I think the little boy in all of us likes to watch things fall down and go boom.

"LOOK!" Corb emailed me the other day, as I was in work, attaching a link that he had seen on (forgive me, Lord) Fox News.

http://news.yahoo.com/video/us-15749625/22532467

Aside from being a cool video, Corb had sent it to me because one month earlier, I actually had flown to Chester County, South Carolina to check out a test run that the Institute for Business and Home Safety had been holding for their facility, to make certain everything worked perfectly before their opening day. The photos at the top of the page were ones I took at that testing, which I've had to sit on for the past few weeks.

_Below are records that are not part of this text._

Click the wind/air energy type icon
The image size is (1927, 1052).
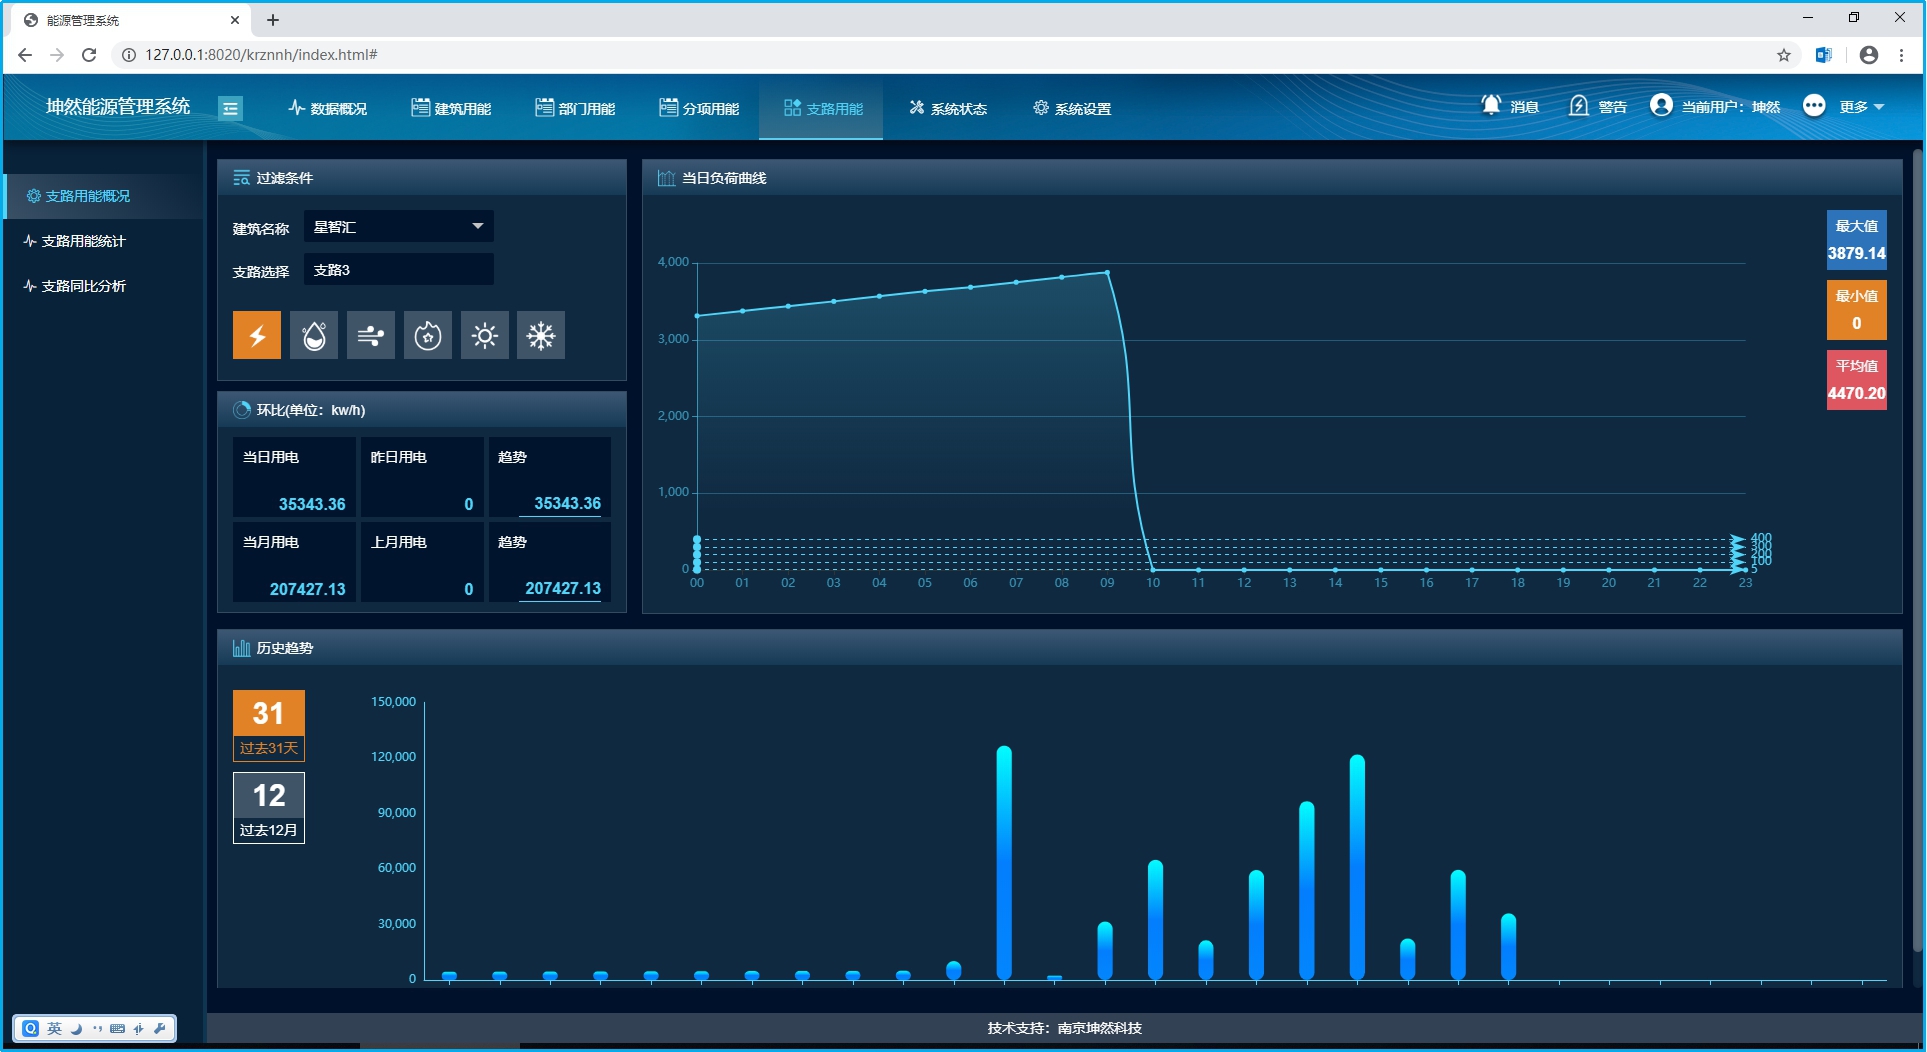pyautogui.click(x=371, y=335)
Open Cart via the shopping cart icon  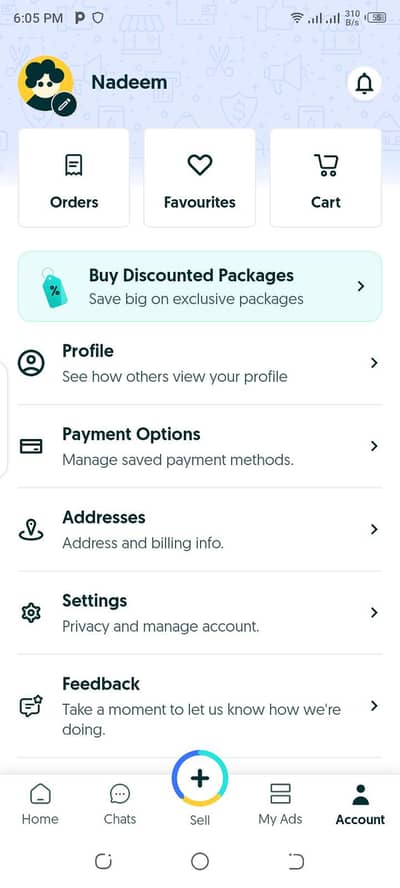point(326,165)
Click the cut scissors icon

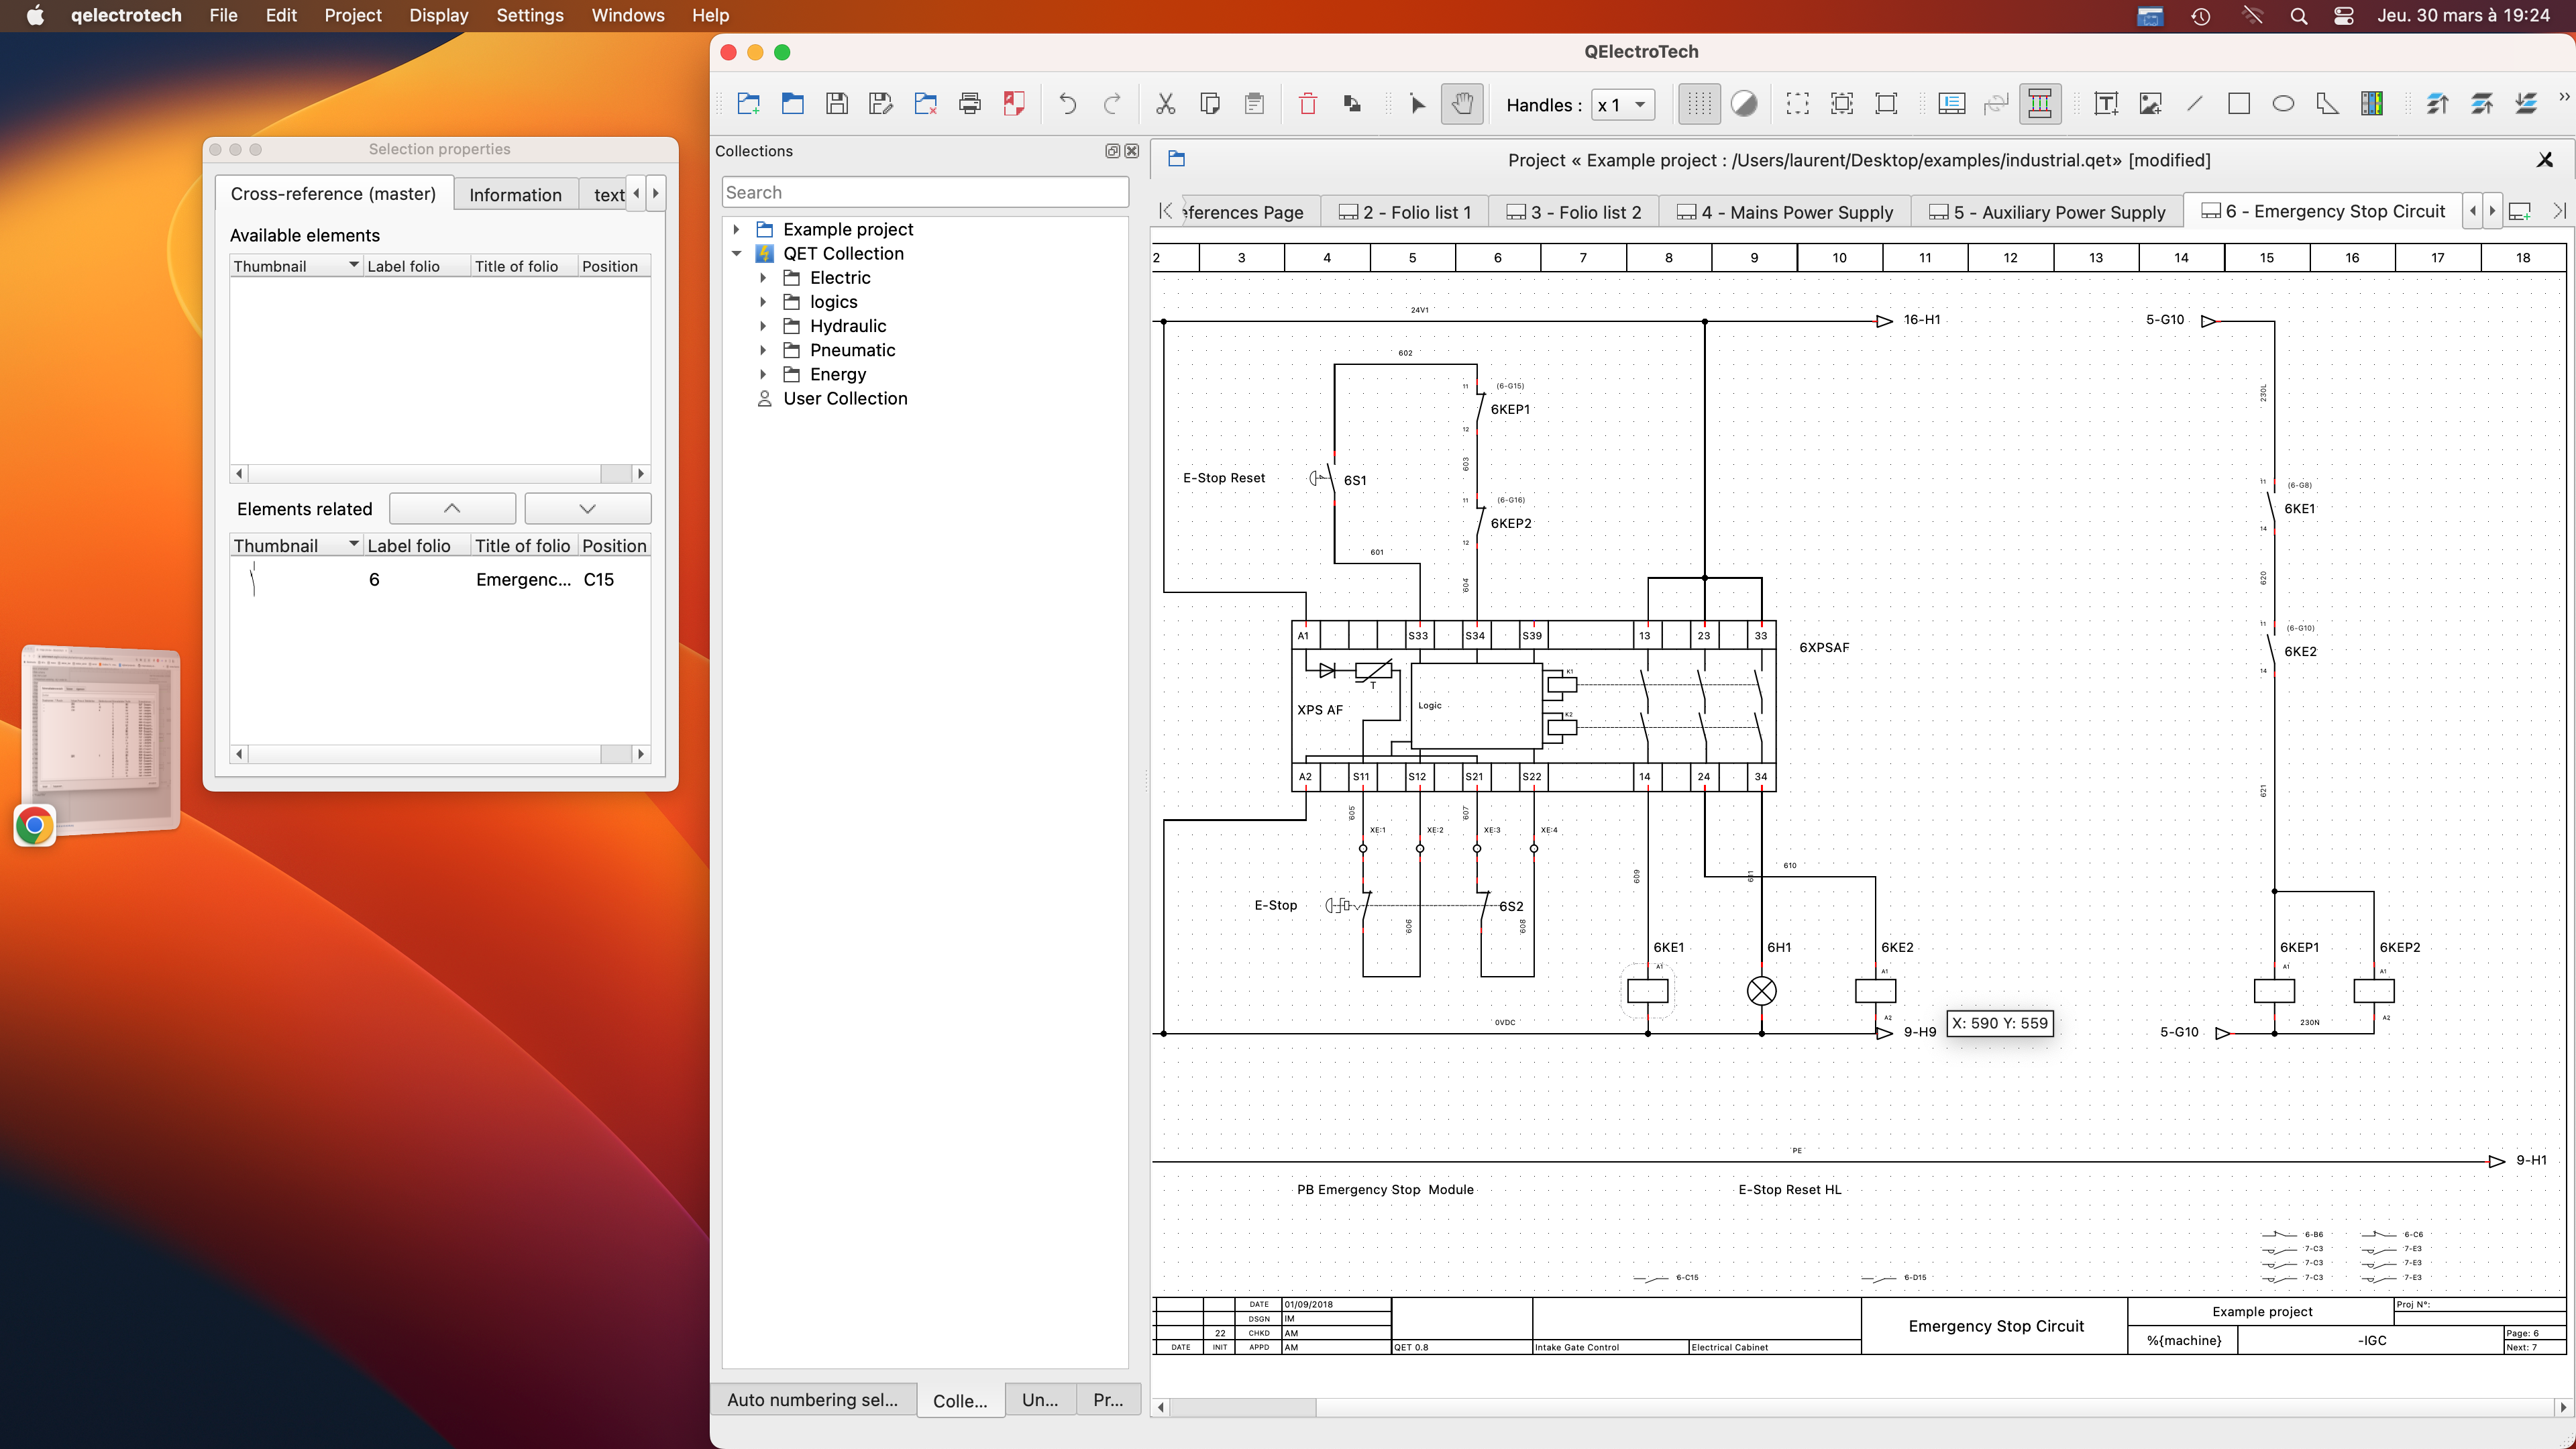click(x=1165, y=104)
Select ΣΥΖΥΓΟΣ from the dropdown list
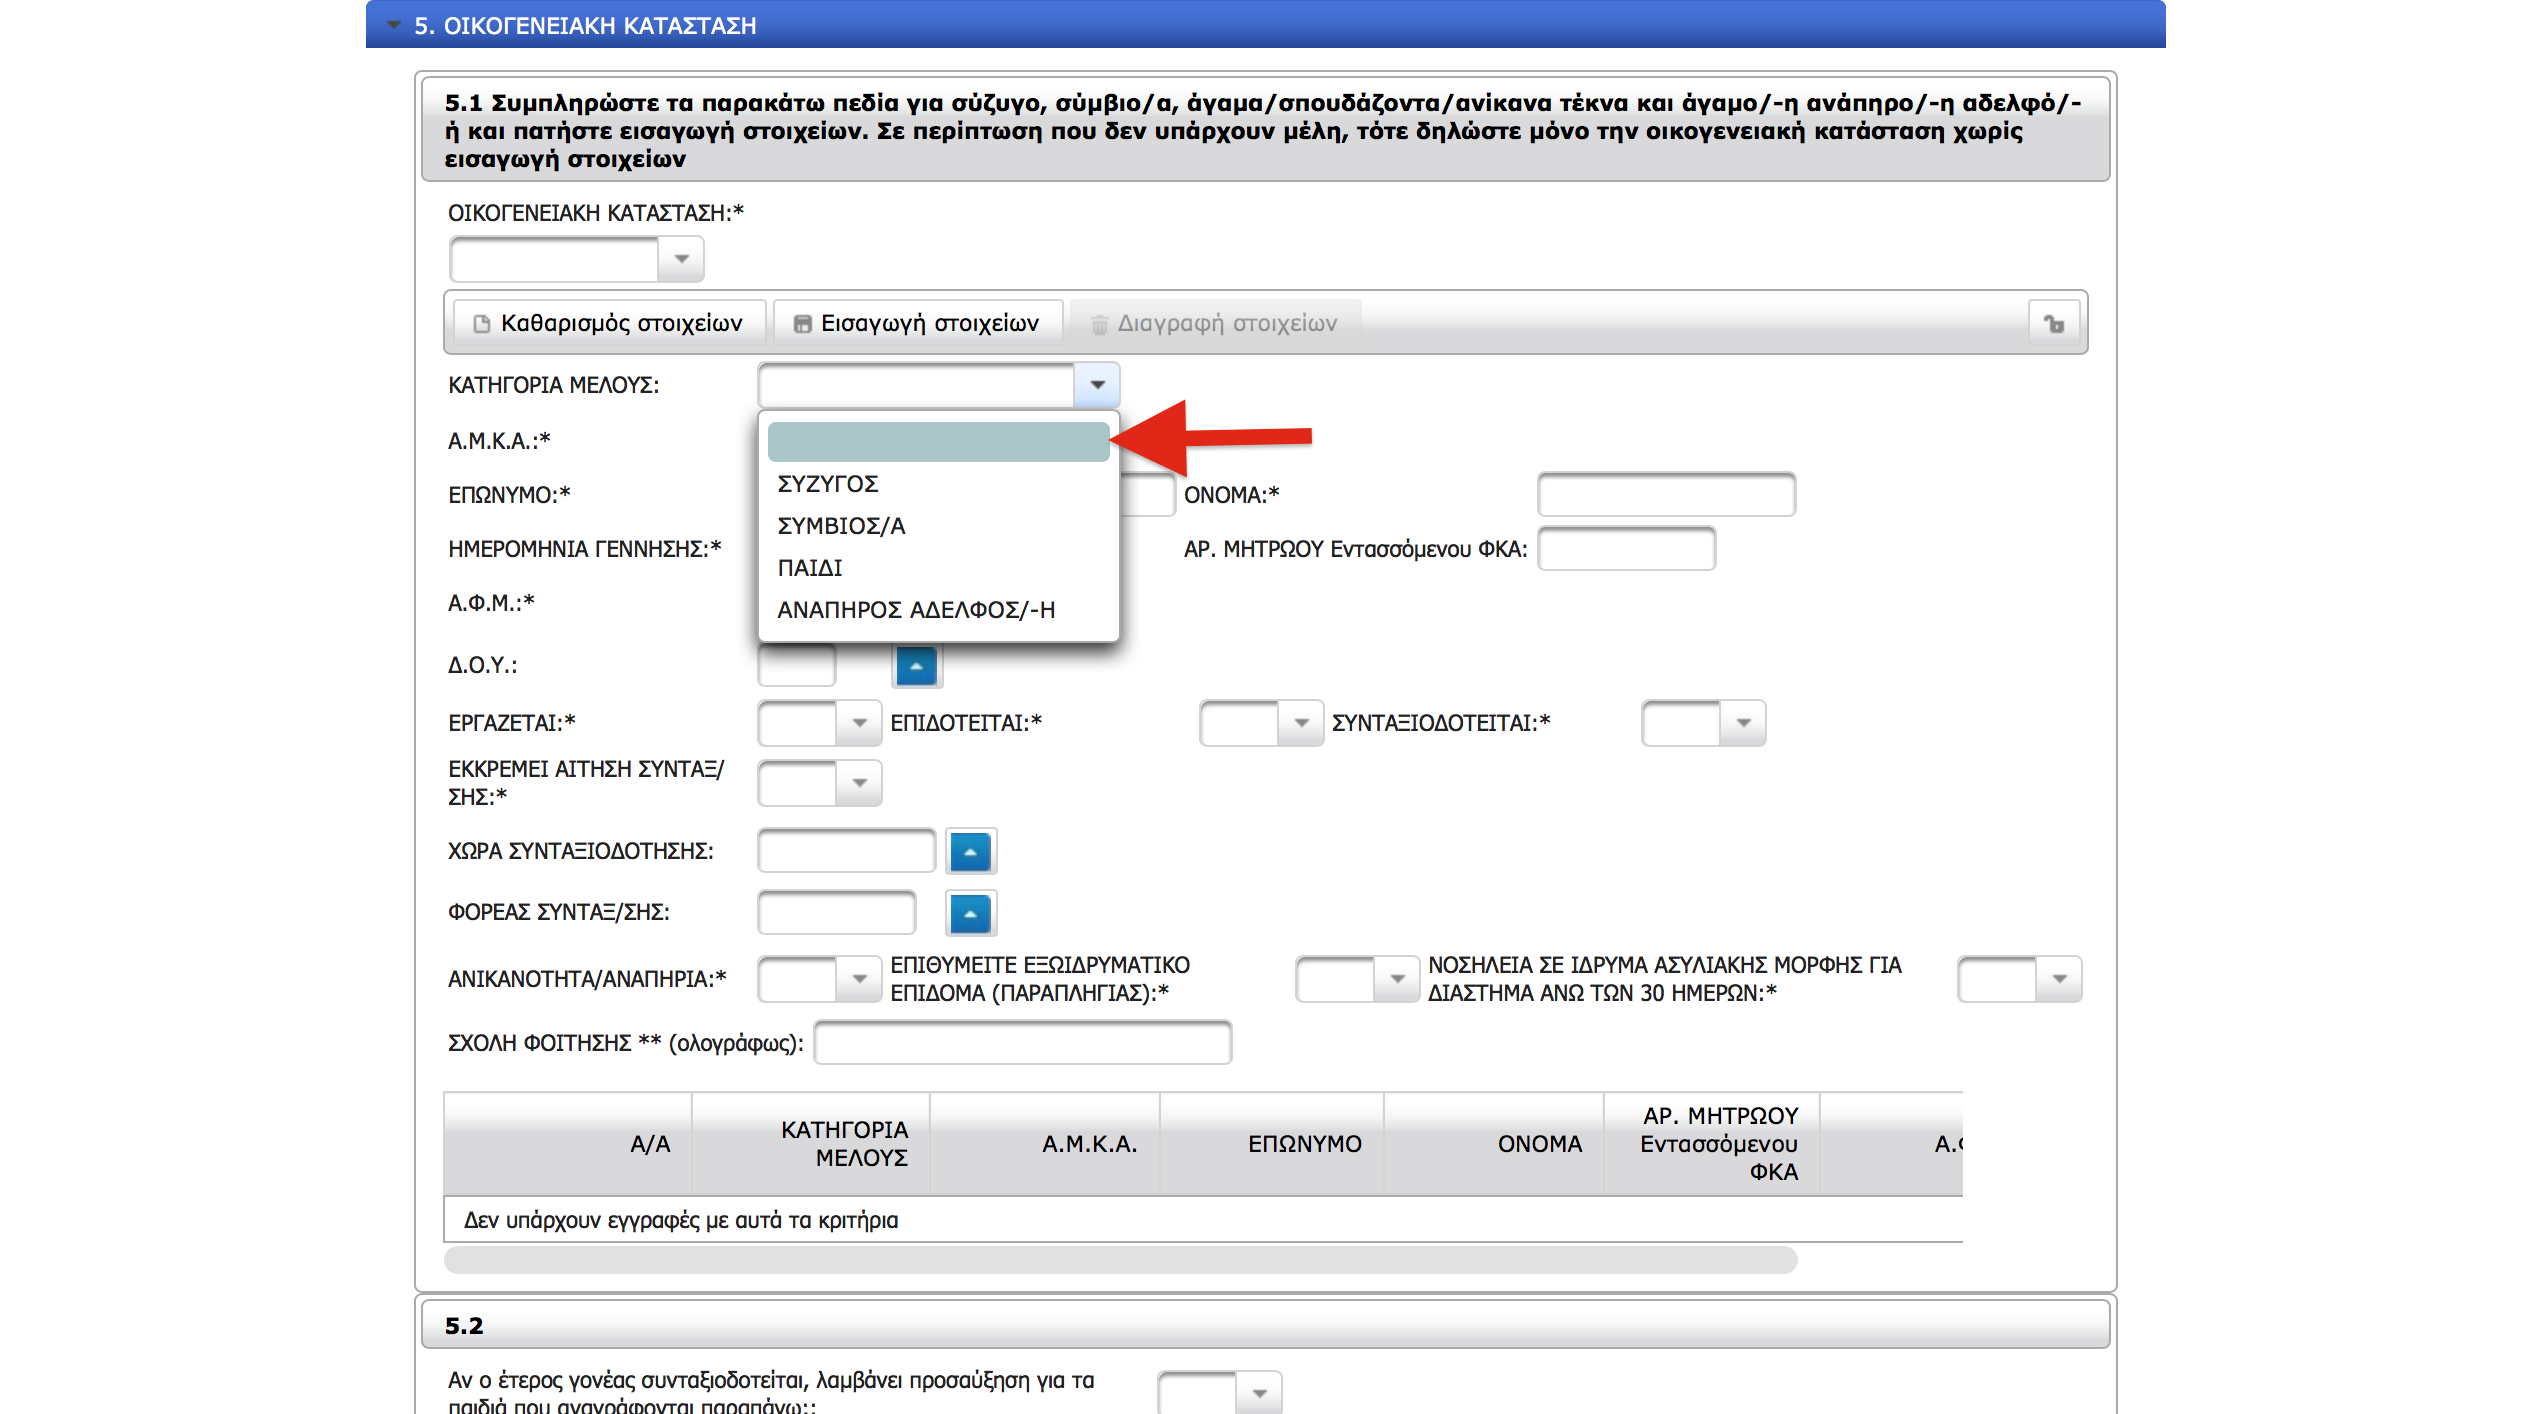Viewport: 2538px width, 1414px height. [x=828, y=484]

Of course, it was a pretty intense sight to see. The facility's designed to test a variety of natural hazards, such as hurricane and wildfire. I think the only thing they can't do are earthquake and plagues of locusts, and plagues of locusts might be available in a year or to, who knows?

They started their tests at far lower intensities, of course. First at 10 or 20 miles an hour. You can see the two houses: one fortified to withstand hurricane-force winds, one built at "normal" spec, start to shake and shimmer, gently. Then, over the course of the next two hours, they start to build things up the intensity.

When our house fell and went boom, I totally wasn't expecting it. I knew the winds were at a little over ninety, and could see the normal house shaking a little, but nothing had really happened for a few minutes, so I had gone back to talking to a friend about arranging the event. Then suddenly, mid-conversation, we noticed that the normal house was beginning to move. Quickly, we turned to look into the test lab, and slowly, it start to inch away from the foundation. Then suddenly BOOM! There it was, splattered against the side of the wall like a broken egg.

Everyone was pretty impressed. There were cries and cheers. I looked over at the director of the facility, and she had tears in her eyes. "I wasn't 100 percent sure it would work," she said. A dream come true.

It was a pretty amazing thing to watch, and it made you wonder what it's like to be in a house that's being swept away by a hurricane. It must be the scariest thing in the world.

I think I'll take my chances with a plague of locusts.